Bereits mit einem Teil dieser steuerlichen Mehreinnahmen können dringend notwendige Investitions- und Beschäftigungsprogramme in Bund, Ländern und Kommunen durchgeführt werden. Die positiv veränderte Beschäftigungssituation hätte enorme Folgen für die Finanzierung der sozialen Sicherungssysteme, deren Reform dann sozial gerechter gestaltet werden kann.

Auch im fortgeschriebenen Koalitionsprogramm der Landesregierung, dem „DüsseldorferSignal für Erneuerung und Konzentration“ vom 30.06.03, sprechen die Regierungsparteien von der Notwendigkeit, die Einnahmesituation des Landes zu verbessern und zu verstetigen. Mit diesen konkreten Vorschlägen unterstützen wir diese politische Richtung in der aktuellen gesellschaftlichen Debatte um die Staatsfinanzen.

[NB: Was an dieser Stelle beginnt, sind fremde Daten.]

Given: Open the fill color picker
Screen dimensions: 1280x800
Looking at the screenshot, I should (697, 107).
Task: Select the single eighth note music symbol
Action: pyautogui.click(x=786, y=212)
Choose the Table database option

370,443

Die Vermögensstatistik der Bundesbank zeigt, wie ungleich sich die Verteilung desgesellschaftlichen und privaten Reichtums in der Bundesrepublik entwickelt hat. Politik muss dieser Entwicklung im Interesse des Zusammenhalts der Gesellschaft entgegensteuern.

Mit diesem Konzept einer veränderten Finanz- und Steuerpolitik würde auch die Finanzkrise des Bundes, des Landes NRW und der Kommunen in Nordrhein-Westfalen wesentlich entschärft, wenn nicht gelöst.

Das Herner Bündnis für Arbeit und soziale Gerechtigkeit fordert alle gesellschaftlichen Entscheidungsträger auf, Steuermehreinnahmen anzustreben und sich auf die strukturelle Reform der Sozialsysteme zu konzentrieren, um die soziale Infrastruktur gerechter und zukunftsfähig zu gestalten.

Das Herner Bündnis für Arbeit und soziale Gerechtigkeit fordert alle gesellschaftlichen Entscheidungsträger auf, das Sozialstaatsgebot des Grundgesetztes zu respektieren und dort, wo die Grenzen des Sozialstaatsgebots überschritten wurden, auf den Boden des Grundgesetzes zurückzukehren.

Das Herner Bündnis für Arbeit und soziale Gerechtigkeit fordert alle gesellschaftlichenEntscheidungsträger auf, sich dieser grundsätzlichen Positionierung anzuschließen, um mittel- und langfristig Politik zu einem Kurswechsel zu veranlassen.